▸ **Word and element pointing items**

***

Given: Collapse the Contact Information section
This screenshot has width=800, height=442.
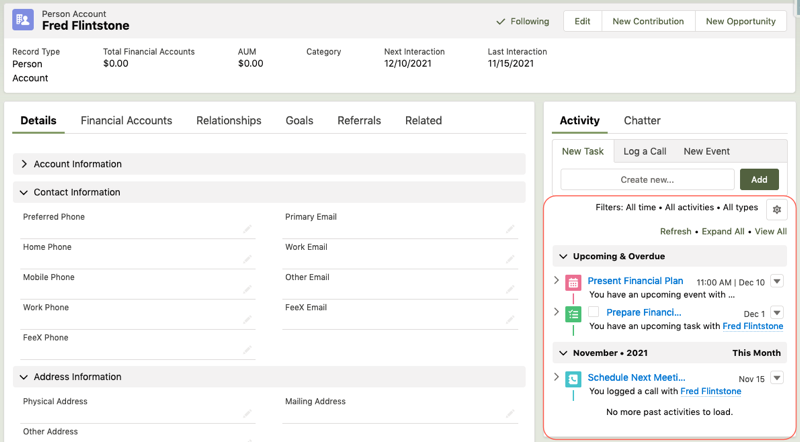Looking at the screenshot, I should point(25,192).
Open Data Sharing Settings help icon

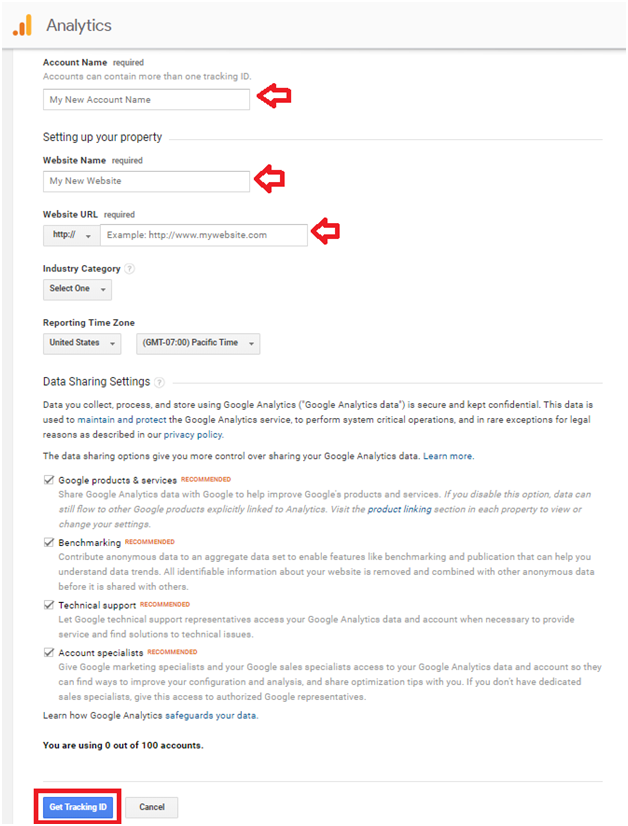pyautogui.click(x=159, y=382)
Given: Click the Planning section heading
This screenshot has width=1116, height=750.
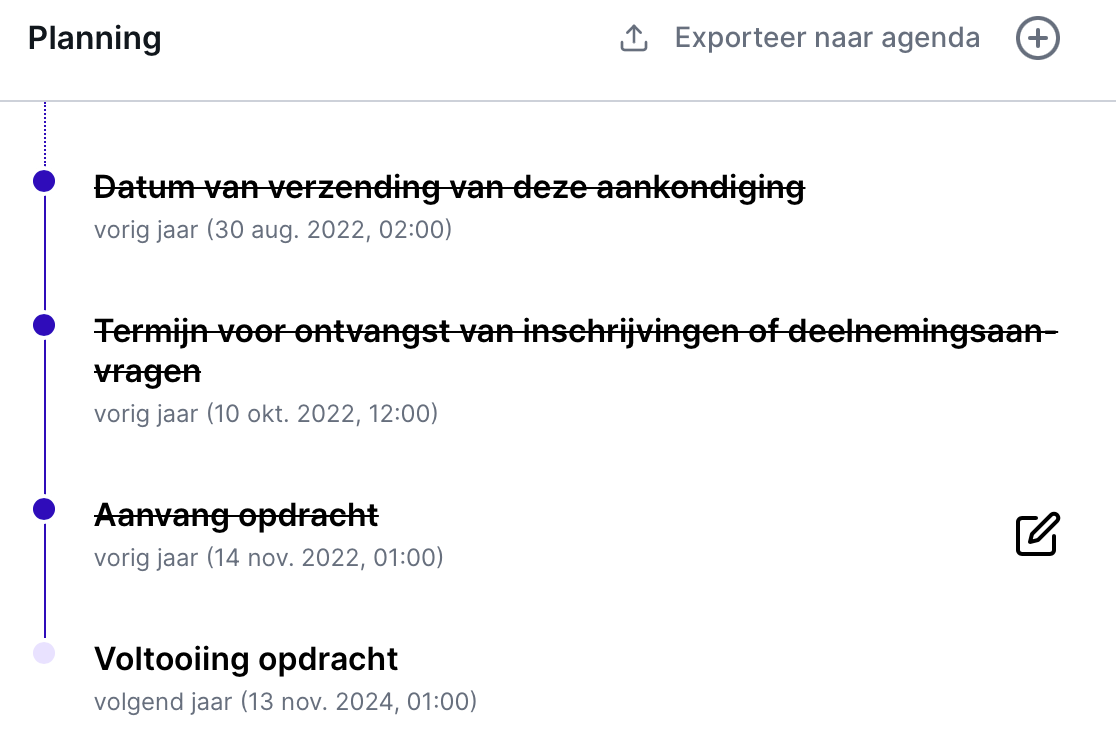Looking at the screenshot, I should pos(95,38).
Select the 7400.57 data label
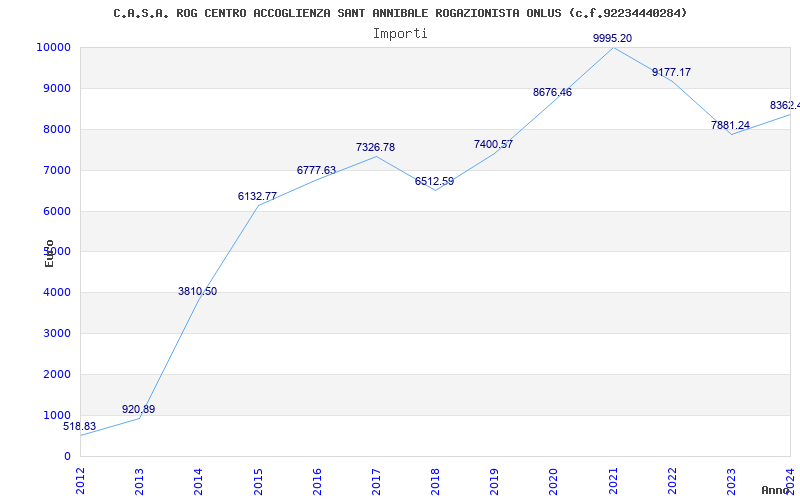 tap(493, 144)
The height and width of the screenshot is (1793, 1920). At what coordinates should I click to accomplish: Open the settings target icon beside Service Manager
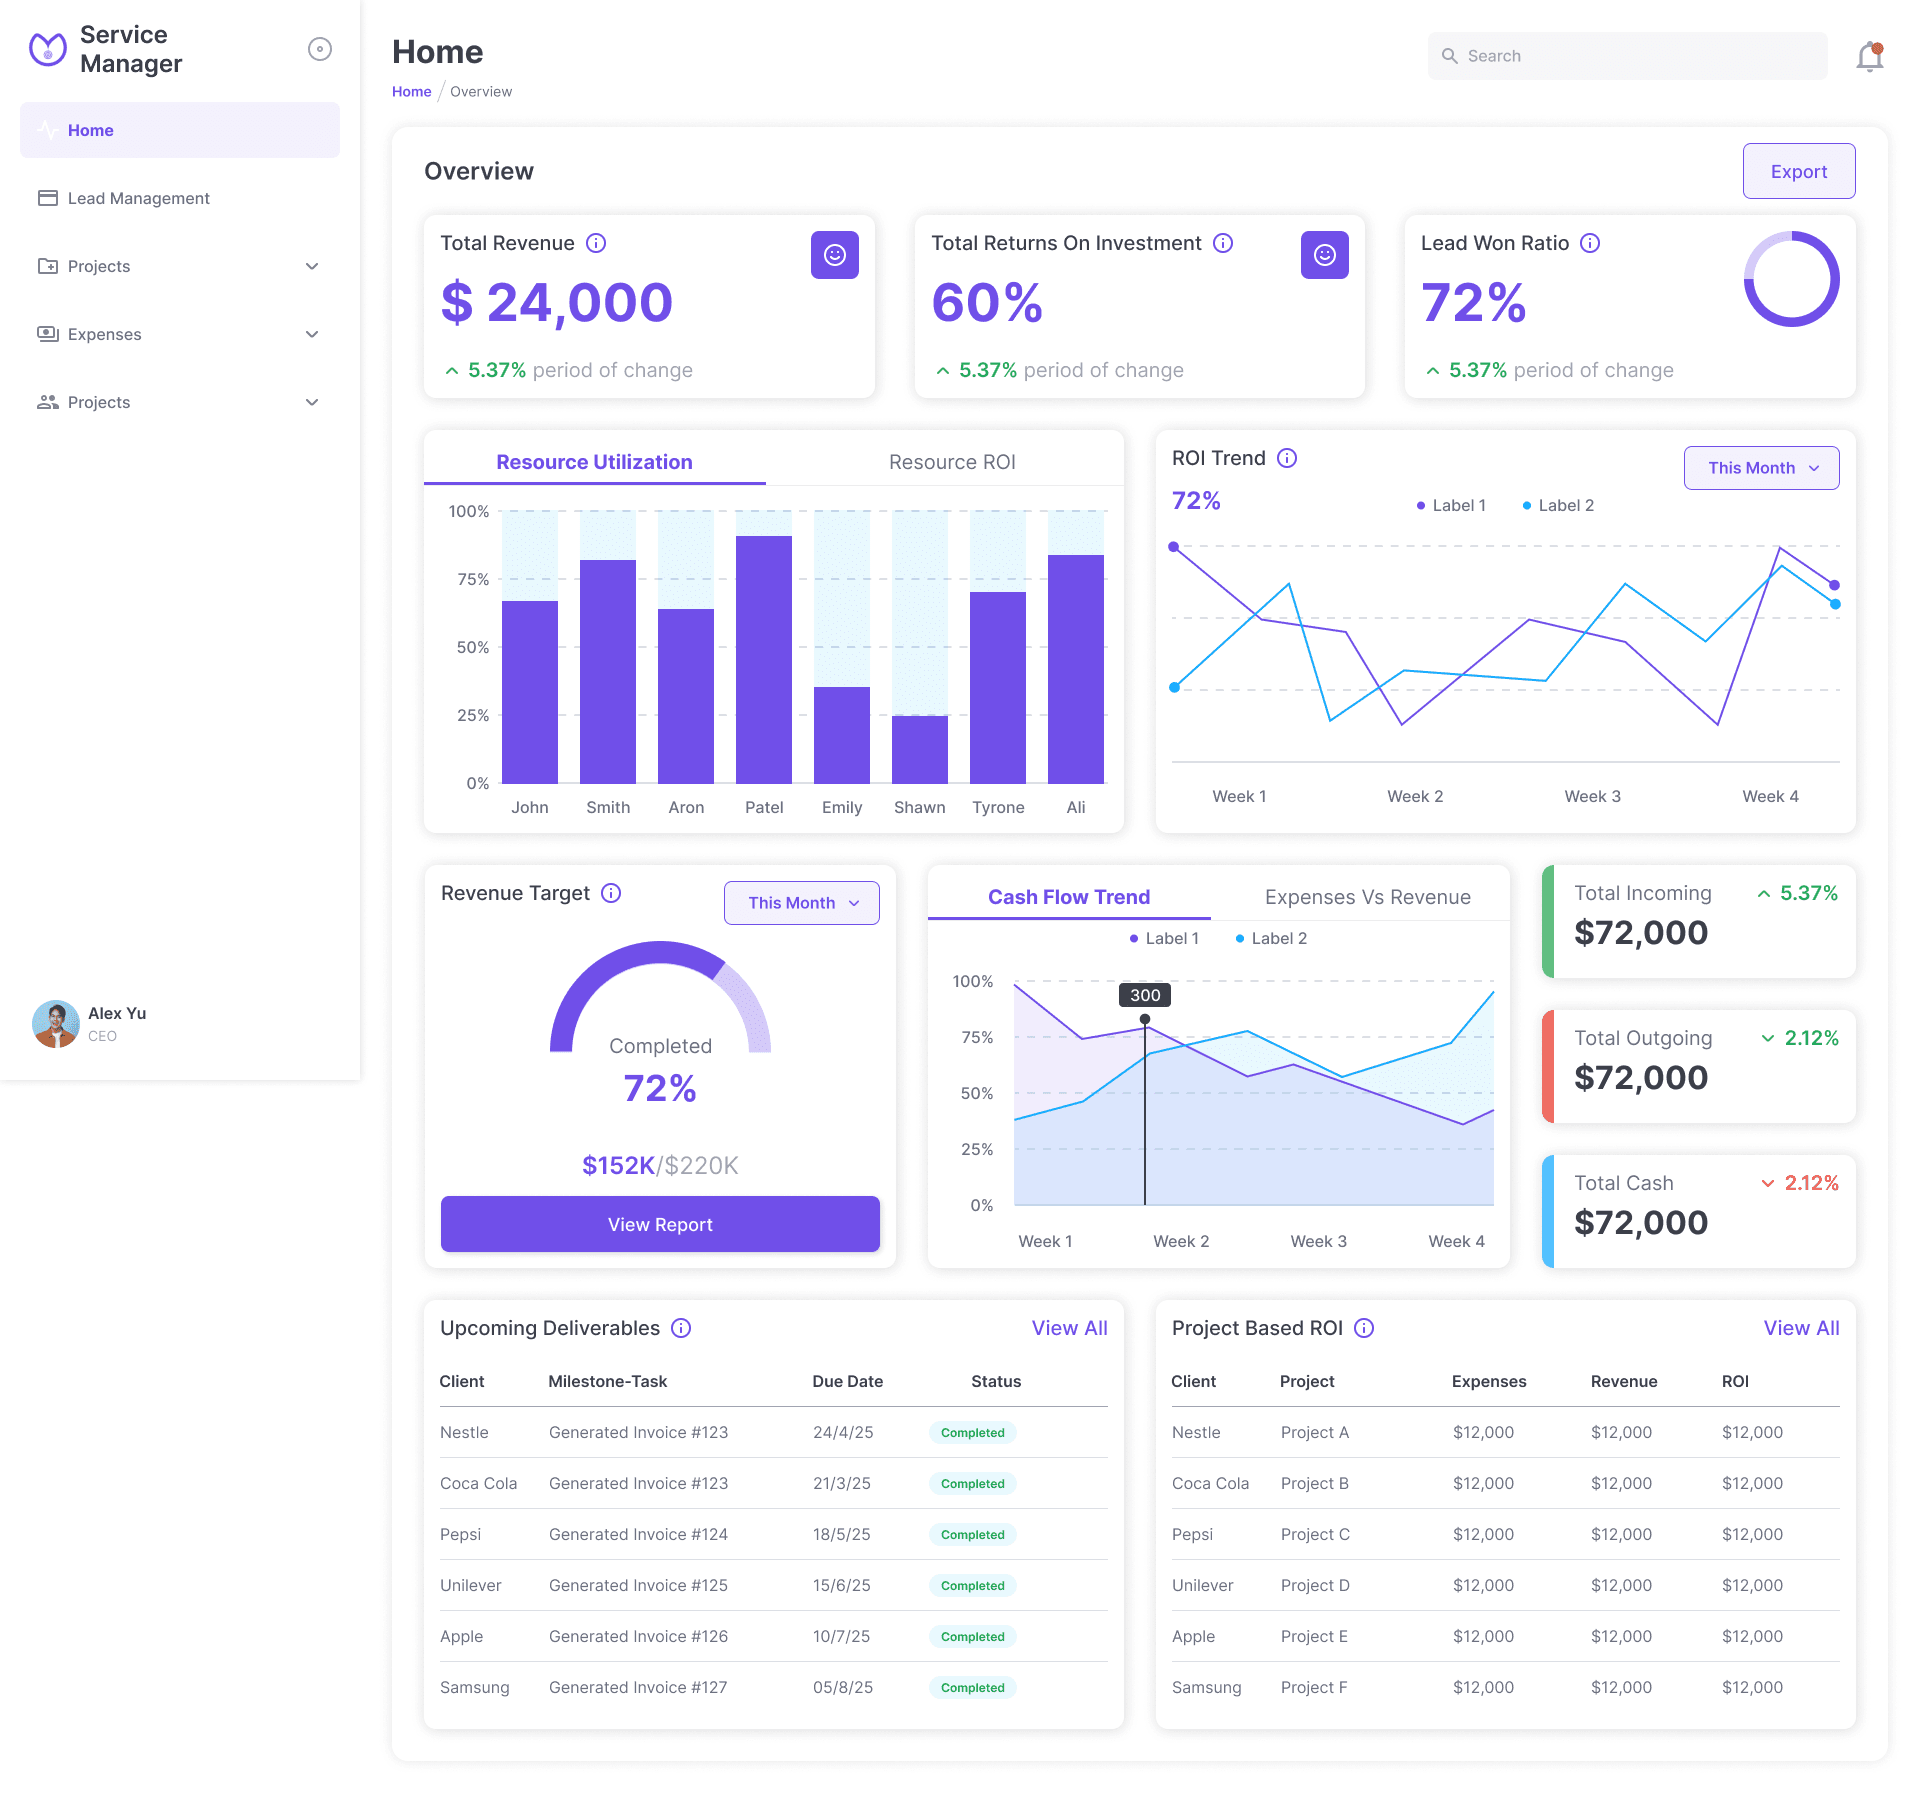(x=319, y=48)
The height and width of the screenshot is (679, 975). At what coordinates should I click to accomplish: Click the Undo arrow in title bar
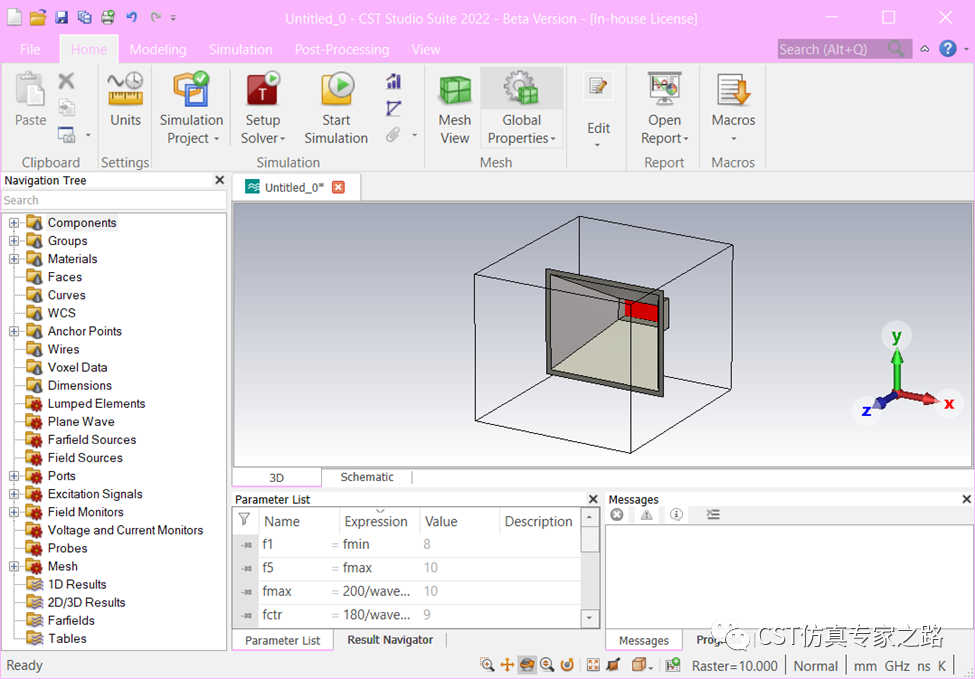click(x=132, y=18)

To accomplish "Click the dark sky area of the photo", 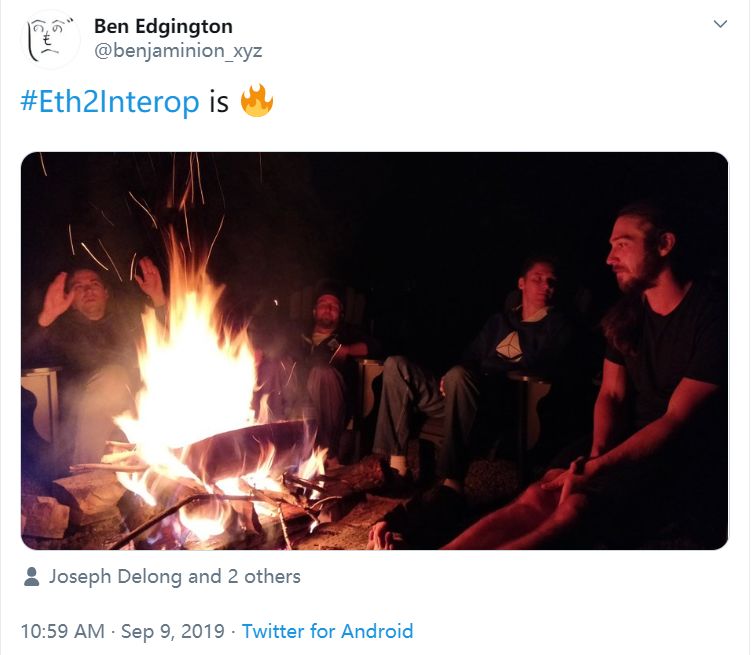I will (x=456, y=201).
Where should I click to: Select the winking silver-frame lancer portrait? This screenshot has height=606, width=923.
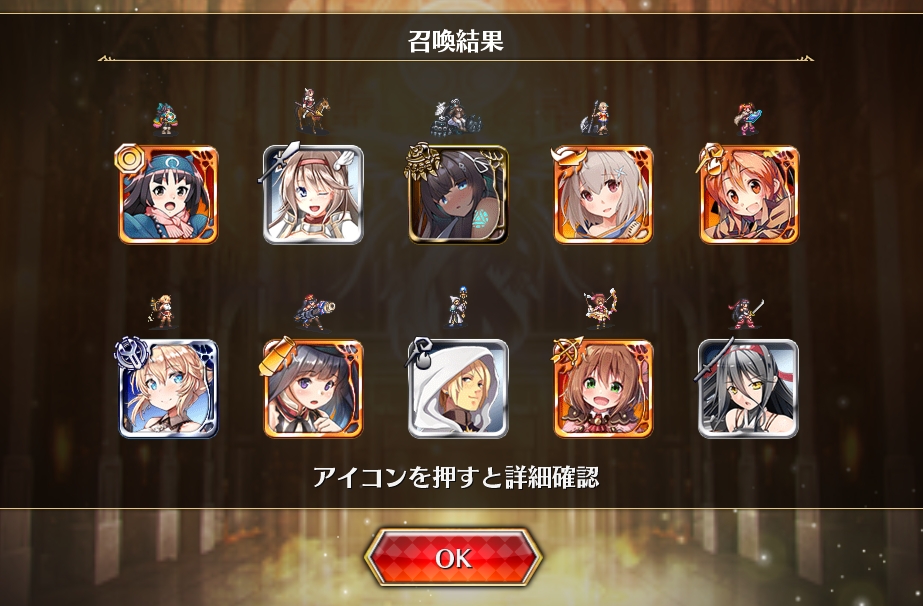click(313, 195)
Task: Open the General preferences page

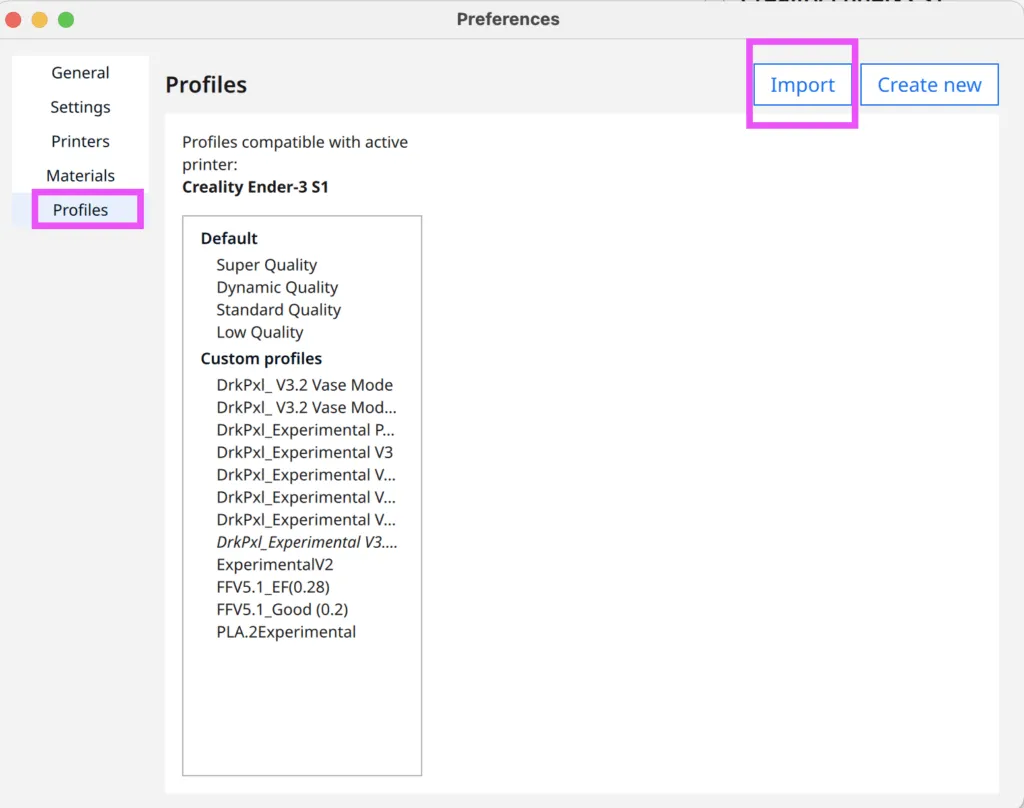Action: point(80,73)
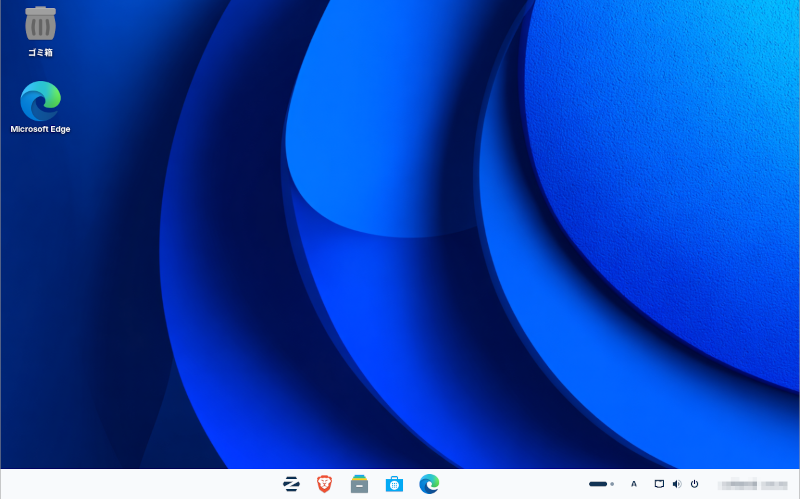The height and width of the screenshot is (499, 800).
Task: Click the 'Microsoft Edge' desktop text label
Action: 40,129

***

▸ **WHAT TO WORK ON**
Put everything from the start of the items down through the line containing "tap(493, 144)" into a JSON list of strings, one string per line, with blank lines dropped. Leave the pictures out of the list.

▸ **ANSWER TO THE TASK**
[
  "Given: Collapse the Contact Information section",
  "This screenshot has width=800, height=442.",
  "Looking at the screenshot, I should point(25,192).",
  "Open Data Sharing Settings help icon",
  "pyautogui.click(x=159, y=382)",
  "Given: Click the Planning section heading",
  "This screenshot has width=1116, height=750.",
  "Looking at the screenshot, I should pos(95,38).",
  "Select the 7400.57 data label",
  " tap(493, 144)"
]